Much of Castro’s government rhetoric focused on providing ample food for all Cubans—“Everyone eats the same,” as one revolutionary adage put it. Instead, what happened was that “ingredients began to disappear,” as Villapol said in the 1983 documentary Con Pura Magia. So she evolved, as Cuban author Antonio Jose Ponte recalled in a speech he delivered in 2015, making sofrito with water rather than fat and picadillo with cornmeal instead of meat. Ponte also noted that she persuaded Cubans to raise tilapia through aquaculture, for both its health and economic benefits. “Three-quarters of Nitza Villapol’s professional career was spent in a wasteland,” he said. “She was austere, but also imaginative.”
Villapol also assumed the mantle of revolutionary chef. Following the revolution, she updated her cookbooks to reflect her embrace of Castro’s politics. Despite her political disengagement prior to the revolution—and her ability, as a natural-born U.S. citizen, to leave Cuba—she grew to “disdain all the Cubans who left ... following the revolution,” Giron said.
She was not without her critics. As the anthropologist Hanna Garth wrote, after Villapol began changing her recipes and approach to Cuban cooking, some in post-revolutionary Cuba turned against her for supposedly watering down traditional recipes. Others considered her a lackey for the increasingly unpopular Communist government, viewing her program as promoting acceptance of deprivation—and, by extension, Castro’s policies—rather than using her considerable influence to support change.
By 1989, Villapol, then in her late 60s, had been hosting Cocina al Minuto for 40 years, and was perhaps Cuba’s second-most recognized woman (after Castro’s wife). Giron said that Cubans perceived her “as a constant in their lives.” During the Special Period, in particular, her role was to teach Cubans to be innovative with their food in the face of hunger, desperation, and disempowerment. While she taught viewers to make traditional dishes with the available ingredients, her most important contribution was her introduction of “arte de inventar,” or art of invention, as Garth wrote. Villapol taught Cubans to improvise.

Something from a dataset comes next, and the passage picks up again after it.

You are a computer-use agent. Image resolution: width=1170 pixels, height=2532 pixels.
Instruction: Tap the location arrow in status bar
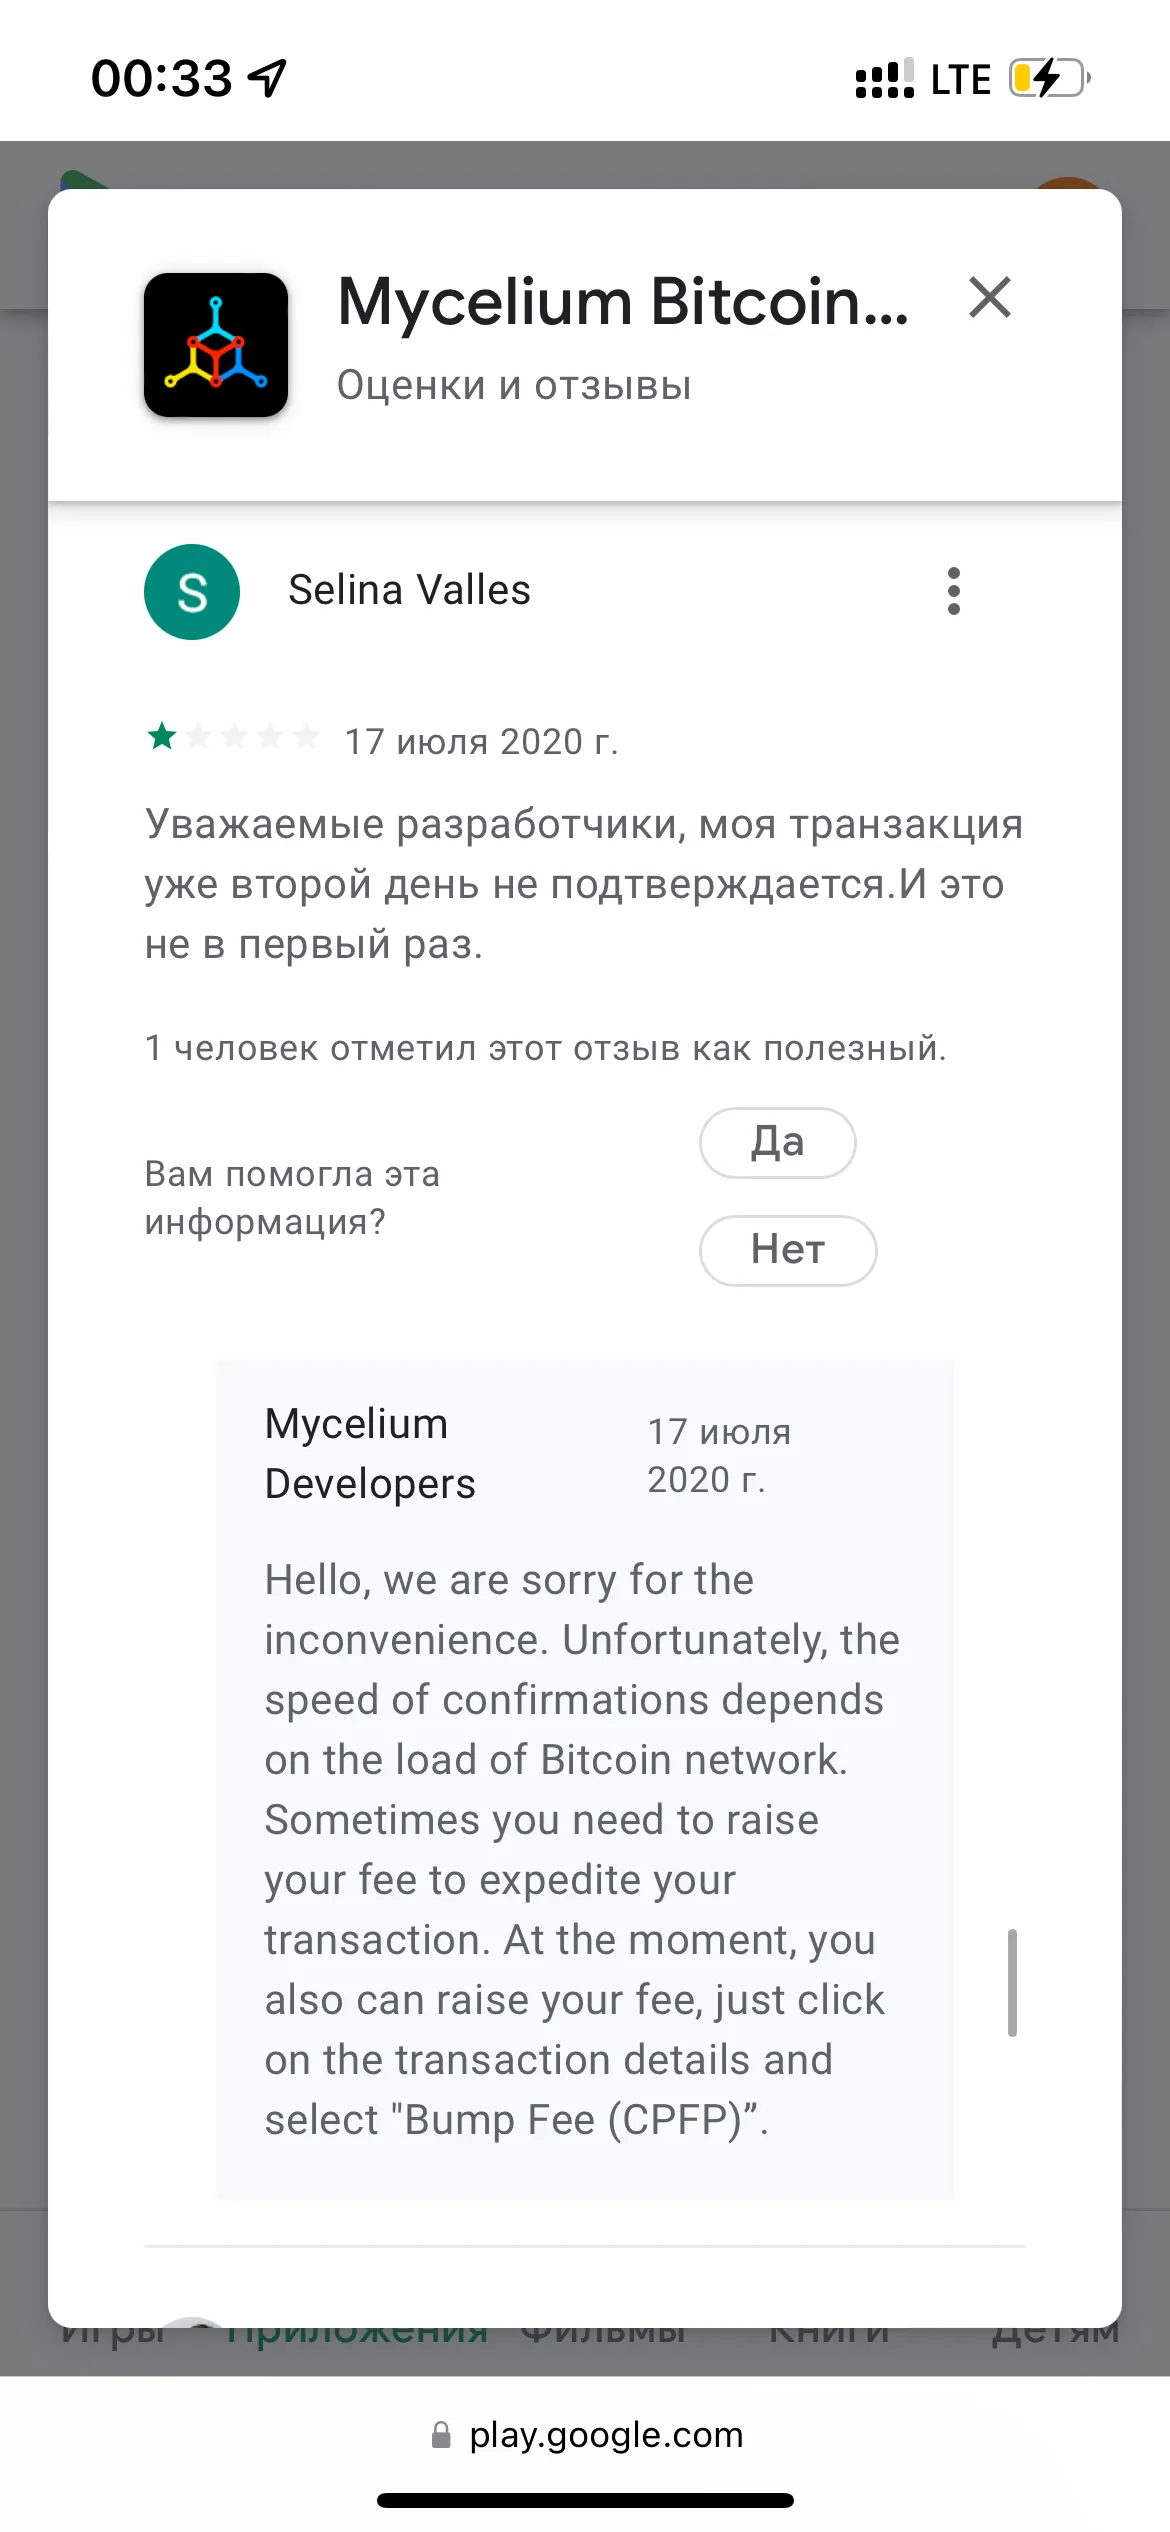click(268, 78)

In 1993, the Castro government abruptly took Cocina al Minuto off the air. No one I spoke to seemed to know why. Tom Miller, author of Trading With The Enemy: A Yankee Travels Through Castro's Cuba, believes it was because of the economic cutbacks of the time. "Everything, and I mean everything, was drastically reduced or eliminated in 1993 and 1994." These were "the worst years of the Periodo Especial . . . [when] [s]treet lights, food products, clothing, electricity, pumps, petrol, transportation, newsprint, everything was down and out." (José Luis Santana, then president of the Cuban Culinary Federation, later reportedly admitted the cancellation was a mistake.) By the mid-1990s, Villapol was overwhelmed in any case, consumed by taking care of her aging mother. She died in 1998.